_ЗАДАНИЕ:_ Напишите продолжение статьи о курганных некрополях «Петушки – I и II», начав сразу после ее последнего предложения.

_ФРАГМЕНТ ДОКУМЕНТА:_
- - - - -
Галкин Т.О. Сельские курганные некрополи «Петушки – I и II» из раскопок В.П. Глазова и проблема интерпретации погребальных конструкций (по архивным материалам)
Т.О. Галкин
Владимир, Владимирский государственный университет им. А.Г. и Н.Г. Столетовых (ВлГУ)
Сельские курганные некрополи «Петушки – I и II» из раскопок В.П. Глазова и проблема интерпретации погребальных конструкций (по архивным материалам)
Курганные группы «Петушки – I» и «Петушки – II» были открыты владимирским археологом В.П. Глазовым и полностью исследованы в ходе полевых сезонов 1977 и 1980 – 81 годов. В настоящий момент памятники не существуют. Результаты исследований отражены в лаконичных публикациях автора (Глазов, 1978, С. 55 – 56; Глазов, 1981, С. 48). Коллекция хранится во Владимиро-Суздальском музее-заповеднике (№ В-23707; В-31887). К материалам некрополей, точнее, найденным в них импортам, обращалась М.Е. Родина (Родина, 2004, с. 13, 77, 179, рис. 46. 1,3). В 2010 году с попыткой выяснения хронологии и интерпретации этнической принадлежности памятников к ним обратился К.Н. Лукьянов[1].
Однако от взгляда исследователей исчезала отчётная документация самого автора раскопок. Между тем, именно авторские интерпретации погребальных конструкций, частично отраженные в публикации в «Археологических открытиях», заставили нас ещё раз обратиться к изучению и анализу данных памятников.
- - - - -
_ЗАПИСАННЫЕ ДАННЫЕ:_
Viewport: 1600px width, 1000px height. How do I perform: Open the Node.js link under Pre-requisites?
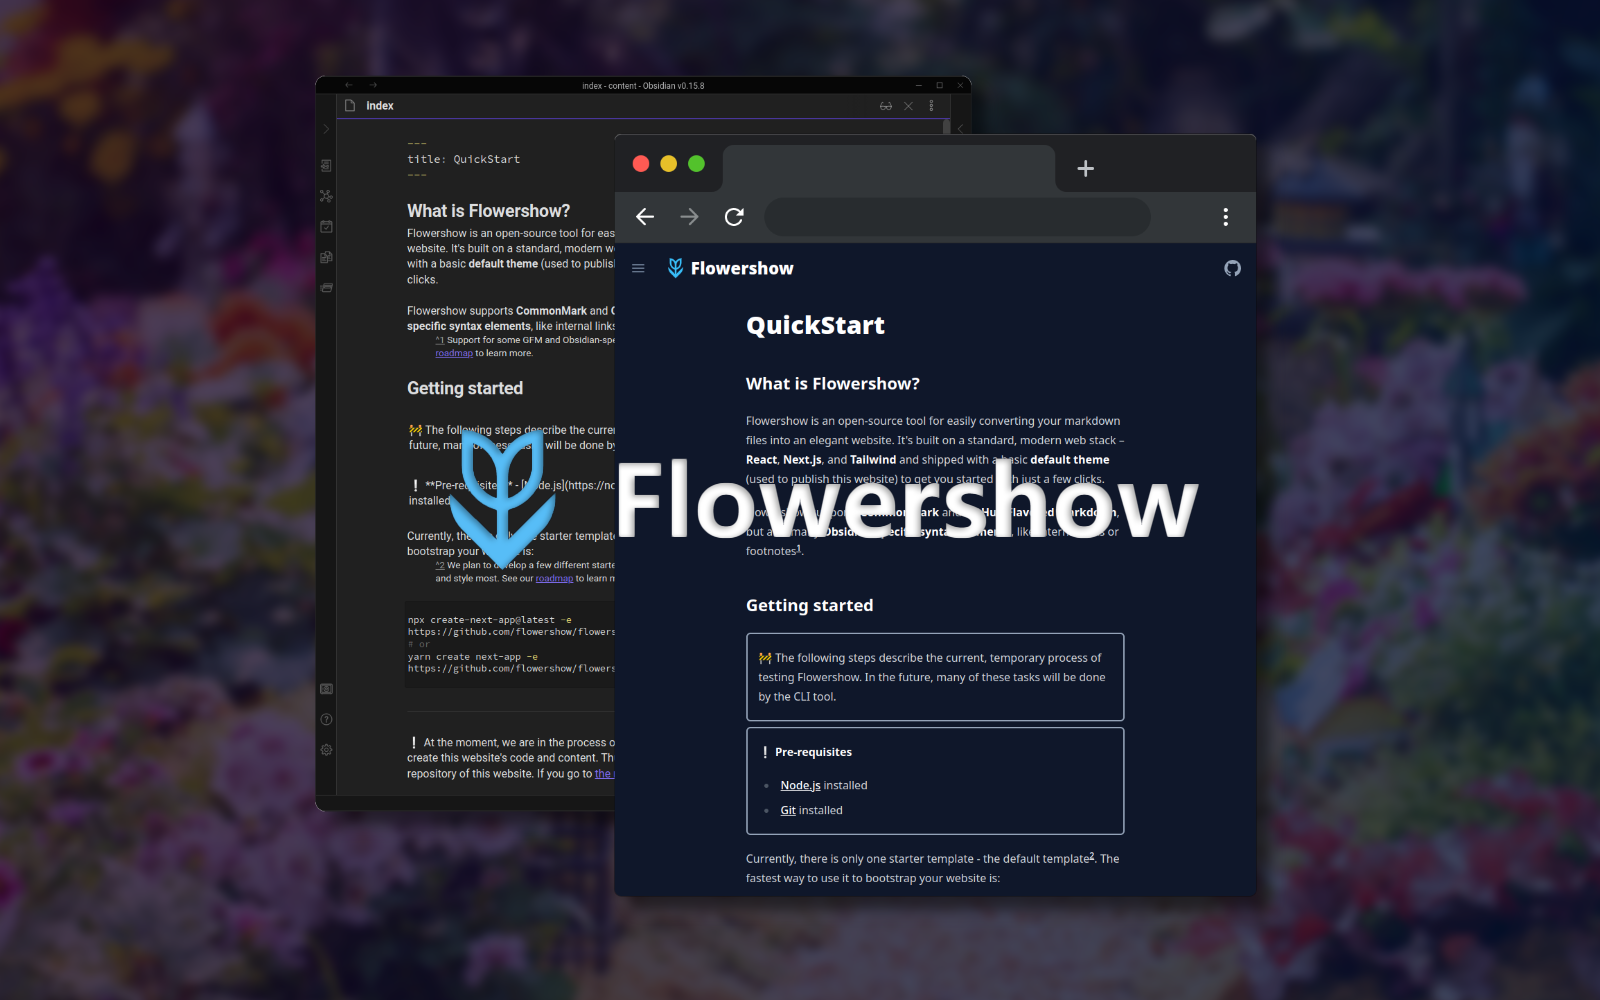799,785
- - - - -
_ОТВЕТ К УПРАЖНЕНИЮ:_
Указанные курганные группы находились на южной окраине г. Петушки (Владимирская область) в небольшом сосновом лесу и в настоящий момент не сохранились. Группа №1 состояла из 31 кургана. Все насыпи округлой в плане формы, почти все имели окружающие ровики с перемычками, расположены компактно, так что у многих курганов имеются общие ровики. Вершины большинства курганов уплощенной формы, иногда даже с лёгкой седловиной. 18 насыпей имели визуально фиксируемые нарушения насыпи - грабительские ямы, но в результате раскопок было выяснено, что большинство из них не нарушили погребений. Диаметр курганов от 4,5 до 12 м, высота – 0,4-1,6 м. В расположении курганов намечается некоторая закономерность – вокруг насыпей больших размеров группируются более малые. Курганная группа поросла сосновым лесом.
Курганная группа «Петушки – II» располагалась на ровной части плато коренного левого берега Клязьмы, в 100 м к северо-востоку от курганной группы «Петушки – I». В группе насчитывалось 17 насыпей, 13 из которых были нарушены грабительскими ямами, и здесь, в отличие от курганов первой группы, большинство грабительских ям частично или полностью разрушили погребения.
Как отмечал сам В.П. Глазов, особенности почвы – песчаный грунт, отличающийся повышенной текучестью, приводили к тому, что элементы погребальных конструкций ям постоянно оползали. Это затрудняло фотофиксацию и приводило к фактической невозможности окончательной зачистки памятника по завершении раскопок (Глазов, 1978. Л. 1).
Курганы копались на снос с оставлением продольной бровки с севера на юг, для выяснения устройства ровиков они прорезались траншеей шириной 0,4-0,5 м. В ровиках фиксировались следы кострищ, а также неоднократно были найдены фрагменты гончарных сосудов. Следует отметить, что вся керамика, обнаруженная при раскопках некрополей, круговая, лепной нет.
Собственно, автор исследования высказывает 3 тезиса, которые, как нам показалось, нуждаются в дополнительной проверке: смешанная этническая принадлежность (указано как «кривическо-мерянская»), рецидивы языческой обрядности (в виде обычая «греть покойника», «заупокойных даров», совершения тризны) и «необычность» погребальных конструкций.
Разберем все три положения автора, опираясь на анализ материала отчетов и его публикации.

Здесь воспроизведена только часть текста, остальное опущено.